A Closer Look At 1306 Albemarle Road, One Of The Coolest Houses In Prospect Park South

A Closer Look At 1306 Albemarle Road, One Of The Coolest Houses In Prospect Park South
1306 albemarle road

Recently, Brownstoner did a nice little piece on the history of one of our favorite houses in the whole of Victorian Flatbush — 1306 Albemarle Road.

The eight bedroom home on the corner of Argyle road was built in 1905 and is now owned by neighbors Chris and David Lindsay Abaire, who sometimes do cool things like hold performances of plays in the house or host the Prospect Park South Halloween Parade.

Like the nearby 100 Rugby Road (currently on the market for $2.275 million) and famous Japanese house, 1306 Albemarle was designed by local developer Dean Alvord’s bro John J. Petit, a sort of  talented mad scientist of the architecture world.

As with many Petit homes, Brownstoner says, 1306 doesn’t strictly fall into one style category–part Colonial Revival, part Queen Anne, the house was specially commissioned by a dye manufacturing magnate John S. Eakins, who ran his business from a section of Wallabout Street in Vinegar Hill and had previously lived with his family in what is now Bedford Stuyvesant.

Since then it’s been owned by Cary D. Waters, who made his fortune in petroleum test instruments and who served as the president of the Prospect Park South Association for a time, former Brooklyn DA Edward S. Silver, and the Lindsay-Abaire family, among others.

Although Brownstoner had already profiled Chris about the home’s renovation a while back, that article is unfortunately no longer available. We spoke to her briefly about the “Building of the Day” post, to see if she and David were surprised to learn anything new, as well as to learn a bit more about how they found the home and the incredible renovations they’ve done to restore it to its original glory.

“David has researched the house history pretty thoroughly,” Chris says, “so there weren’t many surprises about who lived here, but Montrose Morris provided more details about the residents than we knew about, which was a treat to read.

“We had rented apartments in brownstones in Carroll Gardens and Boerum Hill since 1992, so when we were ready to buy, we assumed we’d end up in a townhouse or brownstone. We have lots of friends in the Victorian Flatbush area, though, and when we started to compare the layouts of the amazing houses here — (natural light on four sides!) vs. the more limited layouts of townhouses, we knew a house in this neighborhood would be a better fit for our family.

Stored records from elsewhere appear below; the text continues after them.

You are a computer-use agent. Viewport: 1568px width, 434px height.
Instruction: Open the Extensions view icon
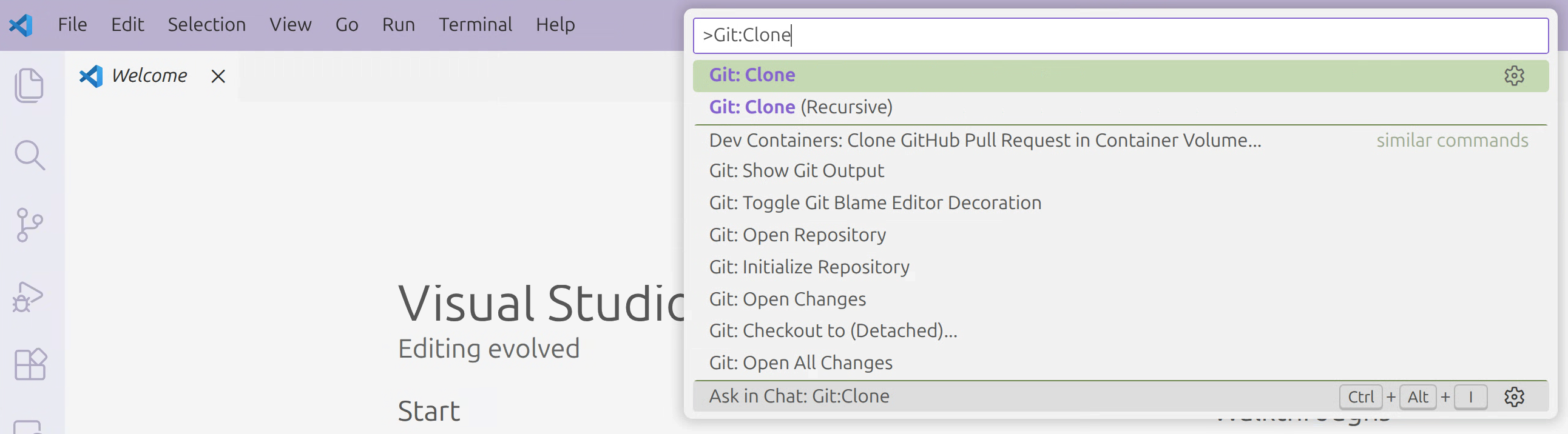pyautogui.click(x=30, y=364)
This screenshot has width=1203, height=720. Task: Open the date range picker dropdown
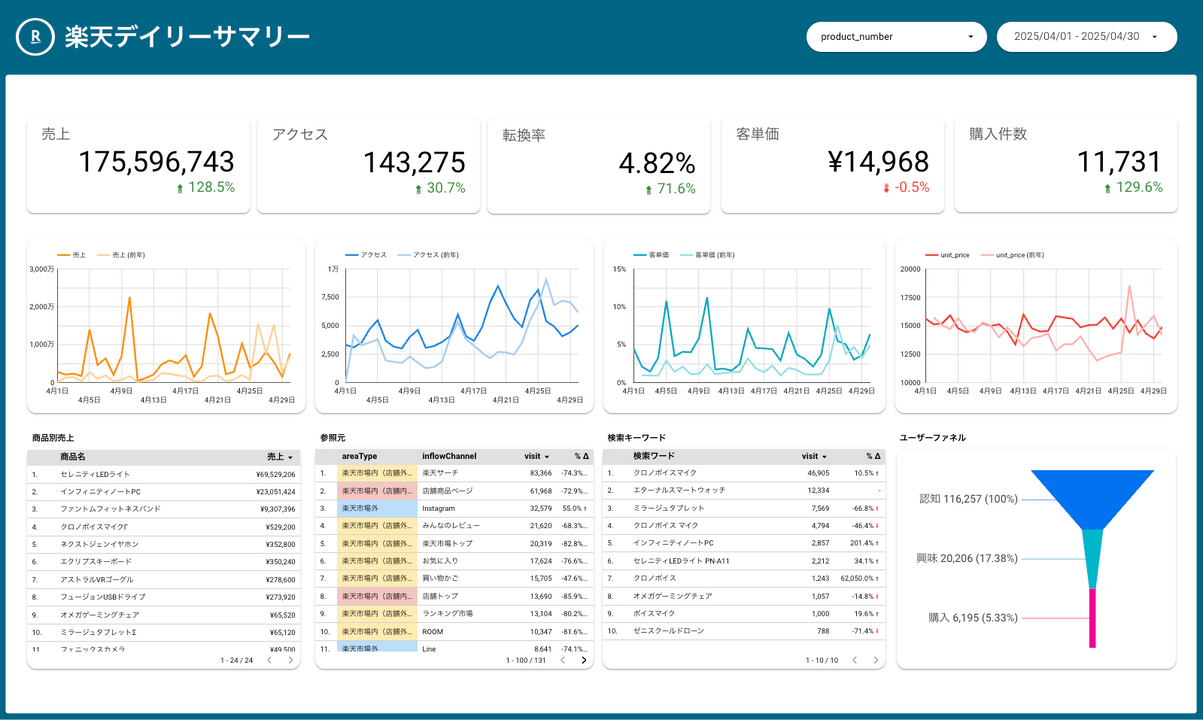click(x=1086, y=37)
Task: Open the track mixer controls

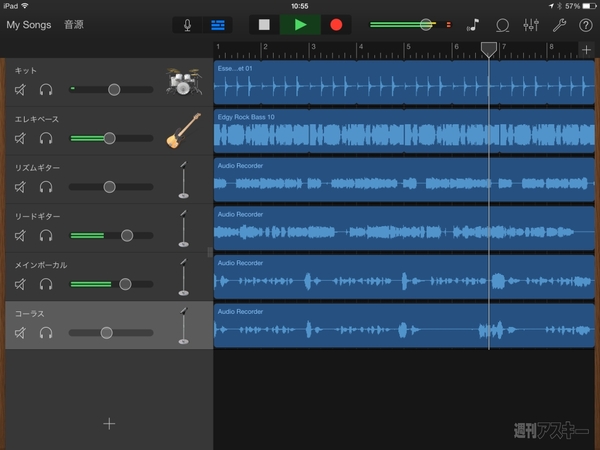Action: tap(531, 24)
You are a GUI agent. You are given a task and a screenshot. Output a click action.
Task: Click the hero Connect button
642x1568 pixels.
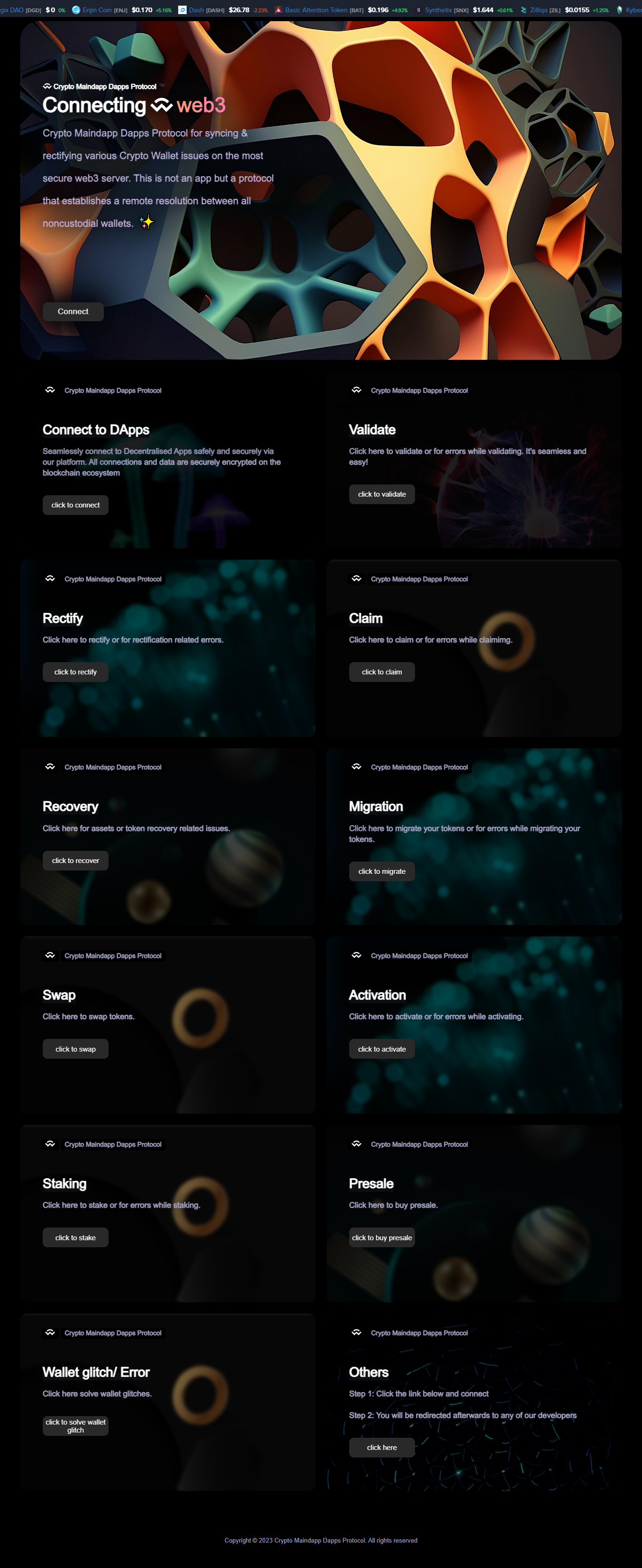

“There was lots of work to do on the inside of the house before we moved in — eight months of upgrading the systems, plastering walls, etc. — and after moving in, it was another four months restoring the kitchen to its original location.

“After we’d been in the house for a couple years we turned our attention to the outside. The aluminum siding had been laid over the original cedar shingles, so when it was removed, we were able to see the original patterns made with shingles and clapboards. We opted to remove the old cedar and replace it with new cedar, replicating all the original pattern work.

“Our architect, Patricia Kelley, and Luis of LC Carpio Contractor Corp. get all the credit for the exterior. For the interior Patricia worked with the contractor Square Indigo, Inc. We got great advice all around about how to restore original details and upgrade the house to have modern amenities, like central air conditioning, without compromising the original design.

“We’d like to offer the house as a stop on the Victorian Flatbush House Tour in the coming years,” Chris says, “since there is so much interest in the houses in PPS. We feel incredibly fortunate to be the caretakers of this unique house — I don’t plan to move again!”

The Lindsay-Abaire family and their contractors have certainly done an amazing job on the house, and have been generous in sharing their hard work with neighbors — and it will be a huge treat if 1306 Albemarle is on the Victorian Flatbush House Tour in 2014.